ENTRIES PROVIDED –
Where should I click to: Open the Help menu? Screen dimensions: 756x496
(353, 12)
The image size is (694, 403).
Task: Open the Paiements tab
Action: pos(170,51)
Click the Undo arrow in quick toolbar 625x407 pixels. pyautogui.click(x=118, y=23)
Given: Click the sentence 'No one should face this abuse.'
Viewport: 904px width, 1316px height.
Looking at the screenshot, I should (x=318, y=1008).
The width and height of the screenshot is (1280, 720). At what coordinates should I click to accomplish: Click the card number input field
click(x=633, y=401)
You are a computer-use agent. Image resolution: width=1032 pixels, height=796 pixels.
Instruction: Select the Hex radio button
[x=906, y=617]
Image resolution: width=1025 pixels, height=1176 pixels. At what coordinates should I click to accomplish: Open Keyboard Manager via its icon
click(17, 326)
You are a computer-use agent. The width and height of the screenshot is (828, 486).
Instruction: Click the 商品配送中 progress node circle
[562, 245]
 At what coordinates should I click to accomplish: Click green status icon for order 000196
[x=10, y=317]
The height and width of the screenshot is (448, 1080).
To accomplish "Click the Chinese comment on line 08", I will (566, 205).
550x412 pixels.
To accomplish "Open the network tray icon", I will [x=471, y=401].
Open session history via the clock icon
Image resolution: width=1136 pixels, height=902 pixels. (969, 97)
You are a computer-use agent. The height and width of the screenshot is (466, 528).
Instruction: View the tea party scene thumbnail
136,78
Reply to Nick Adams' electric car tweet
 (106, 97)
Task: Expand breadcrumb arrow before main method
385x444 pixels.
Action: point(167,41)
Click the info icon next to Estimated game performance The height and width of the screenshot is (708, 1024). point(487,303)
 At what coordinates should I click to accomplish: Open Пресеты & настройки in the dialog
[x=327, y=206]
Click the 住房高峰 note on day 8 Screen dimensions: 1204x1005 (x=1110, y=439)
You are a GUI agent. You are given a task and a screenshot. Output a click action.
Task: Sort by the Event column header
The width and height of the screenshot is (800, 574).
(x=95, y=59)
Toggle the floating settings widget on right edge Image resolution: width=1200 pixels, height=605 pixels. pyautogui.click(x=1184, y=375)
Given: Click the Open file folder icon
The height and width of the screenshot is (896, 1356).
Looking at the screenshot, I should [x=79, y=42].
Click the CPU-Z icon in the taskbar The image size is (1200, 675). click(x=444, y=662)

TASK PROMPT – Gather from the entries above all lines that include the string "pyautogui".

EXERCISE ANSWER –
Click the Undo arrow in quick toolbar 625x407 pixels. pyautogui.click(x=118, y=23)
Toggle the floating settings widget on right edge Image resolution: width=1200 pixels, height=605 pixels. pyautogui.click(x=1184, y=375)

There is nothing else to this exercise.